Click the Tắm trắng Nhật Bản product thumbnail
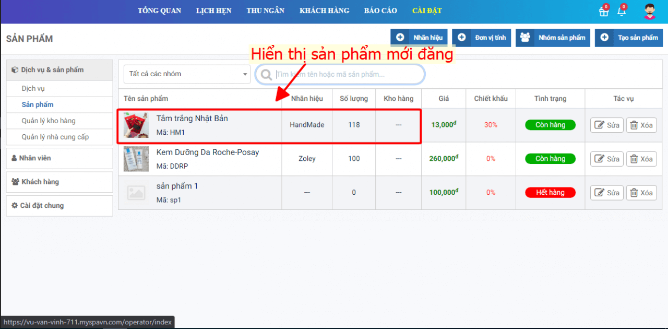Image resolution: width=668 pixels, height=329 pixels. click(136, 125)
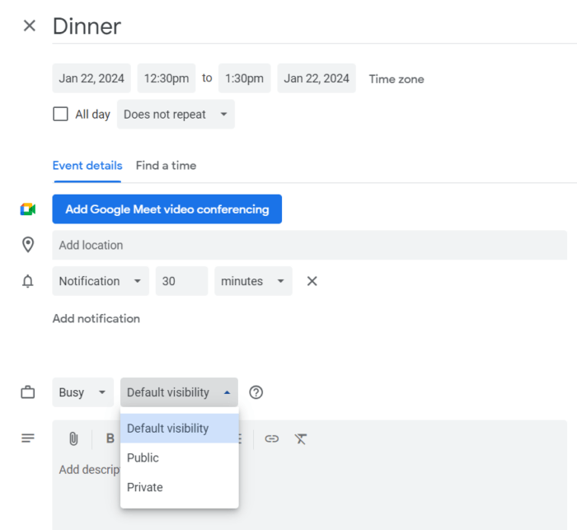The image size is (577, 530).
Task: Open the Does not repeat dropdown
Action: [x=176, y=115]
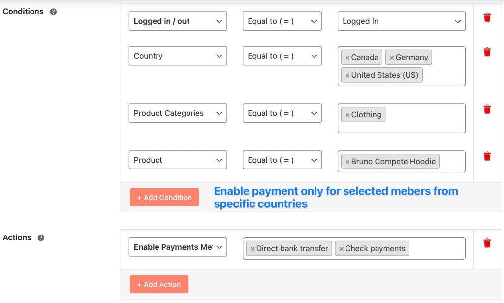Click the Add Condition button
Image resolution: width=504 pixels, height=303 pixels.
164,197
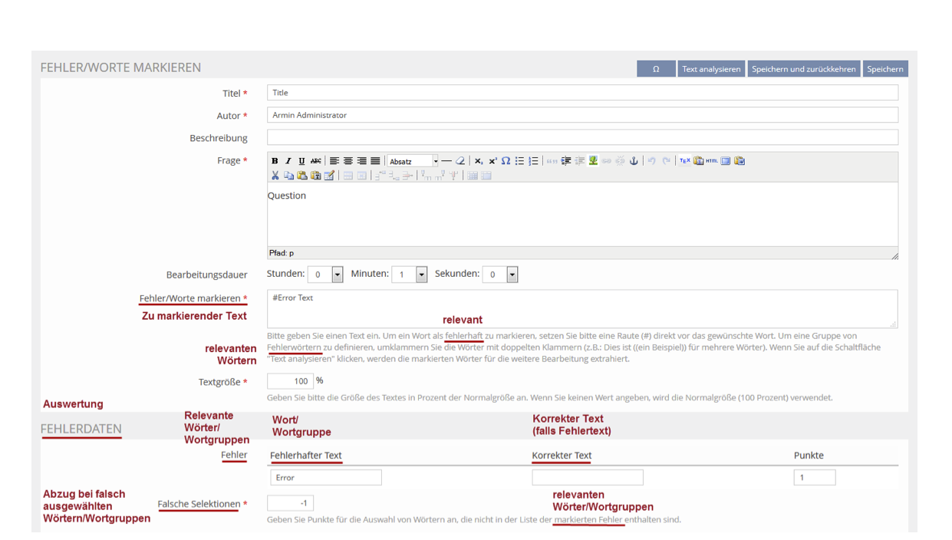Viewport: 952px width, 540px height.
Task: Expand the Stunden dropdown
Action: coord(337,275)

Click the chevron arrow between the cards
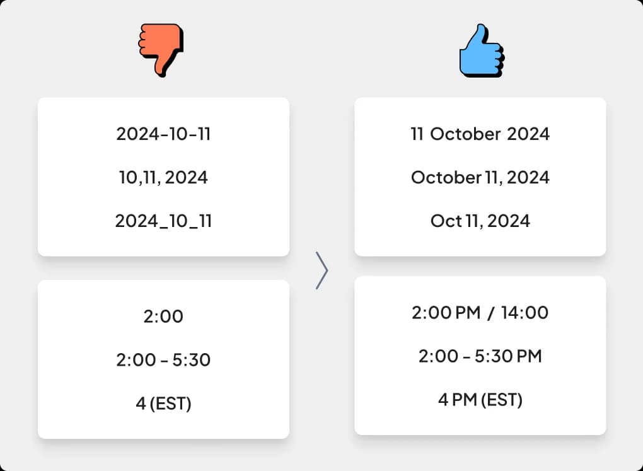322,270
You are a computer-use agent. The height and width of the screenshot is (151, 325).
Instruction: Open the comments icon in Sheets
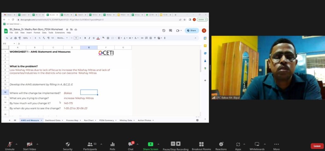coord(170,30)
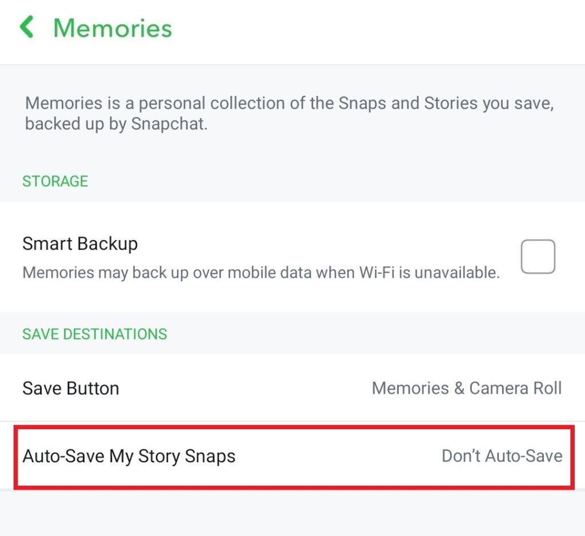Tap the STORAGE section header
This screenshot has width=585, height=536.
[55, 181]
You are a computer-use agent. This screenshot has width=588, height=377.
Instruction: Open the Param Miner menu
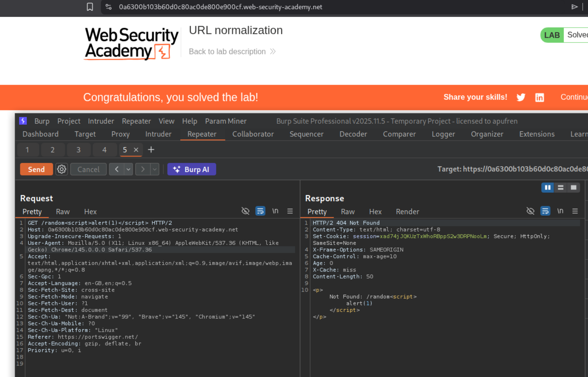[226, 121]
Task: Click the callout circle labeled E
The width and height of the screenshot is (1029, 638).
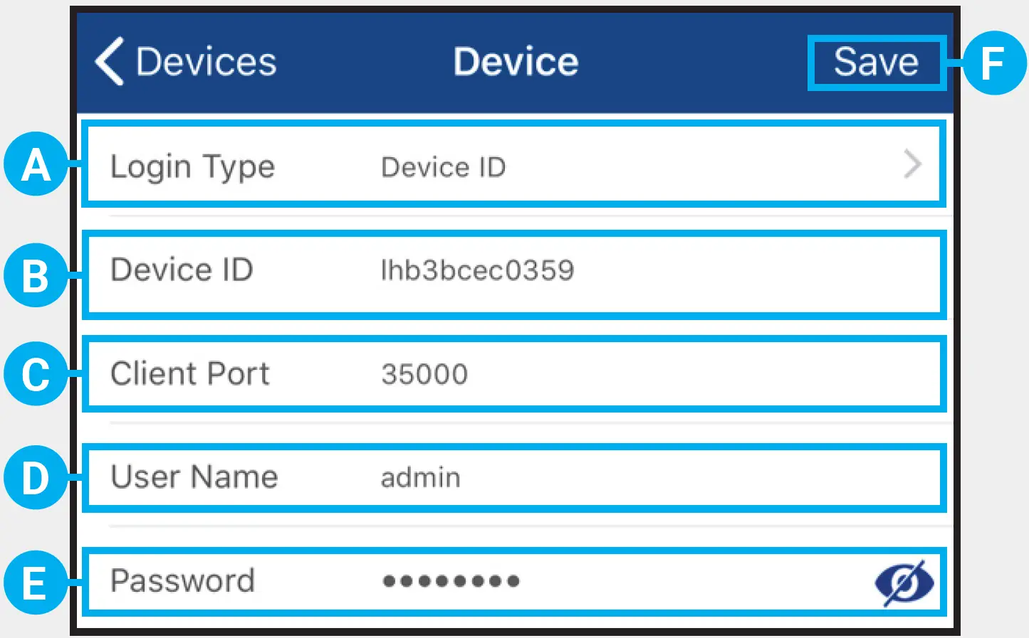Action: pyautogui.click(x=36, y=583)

########################################

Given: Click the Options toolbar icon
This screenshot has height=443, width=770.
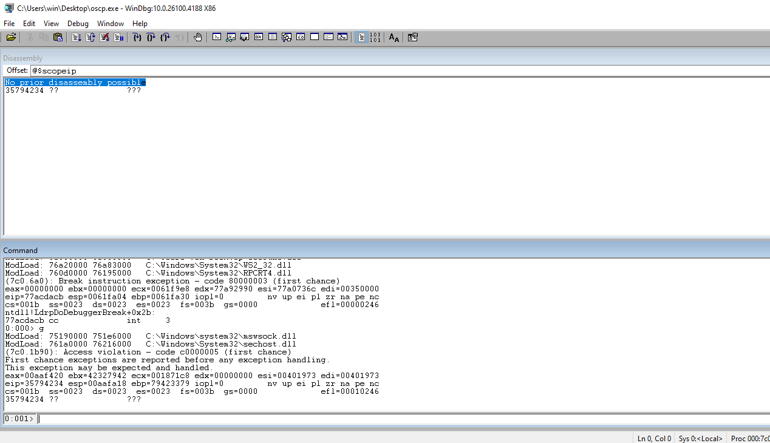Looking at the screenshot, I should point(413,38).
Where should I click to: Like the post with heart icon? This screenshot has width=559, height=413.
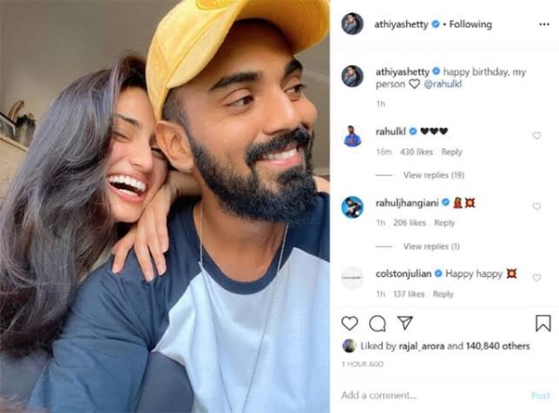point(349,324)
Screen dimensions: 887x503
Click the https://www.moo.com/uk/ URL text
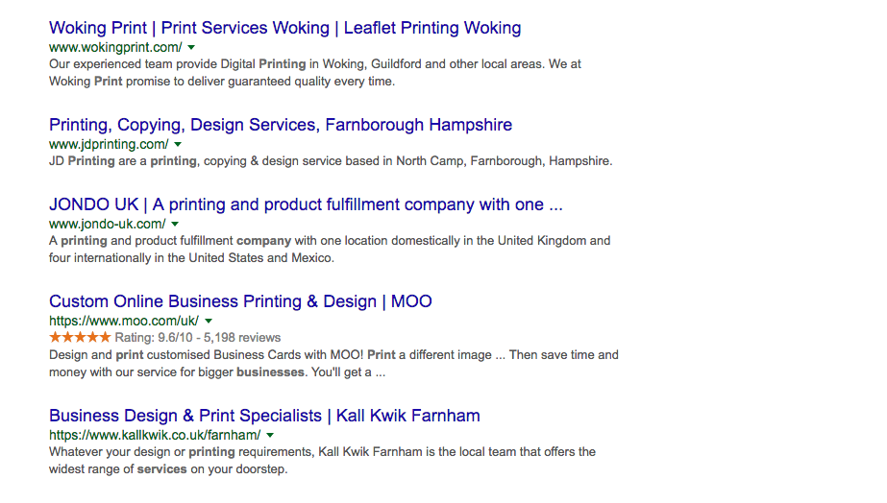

########################################

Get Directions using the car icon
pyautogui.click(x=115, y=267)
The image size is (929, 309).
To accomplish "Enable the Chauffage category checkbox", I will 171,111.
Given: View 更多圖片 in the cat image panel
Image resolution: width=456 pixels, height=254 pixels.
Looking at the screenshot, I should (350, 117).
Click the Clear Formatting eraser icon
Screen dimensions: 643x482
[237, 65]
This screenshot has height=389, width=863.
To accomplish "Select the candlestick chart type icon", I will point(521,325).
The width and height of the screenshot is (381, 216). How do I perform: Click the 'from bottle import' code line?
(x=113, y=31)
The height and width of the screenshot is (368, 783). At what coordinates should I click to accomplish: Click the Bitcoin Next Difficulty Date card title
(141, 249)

########################################

» Task
Would you restate, exactly and with no pictures, the lines of the entries above from the one containing "Click the Tắm" through the one containing "You are a computer-use agent. This"?

» Exercise answer
Click the Tắm trắng Nhật Bản product thumbnail
Image resolution: width=668 pixels, height=329 pixels. click(136, 125)
The image size is (577, 530).
Task: Open the Does not repeat dropdown
Action: [x=176, y=115]
Click the Add Condition button
Image resolution: width=504 pixels, height=303 pixels.
164,197
Viewport: 952px width, 540px height.
Task: Expand the Stunden dropdown
Action: coord(337,275)

Click the chevron arrow between the cards
322,270
You are a computer-use agent. The height and width of the screenshot is (151, 325).
Instruction: Open the comments icon in Sheets
coord(170,30)
Tap the STORAGE section header
This screenshot has width=585, height=536.
[55, 181]
You are a computer-use agent. This screenshot has width=588, height=377.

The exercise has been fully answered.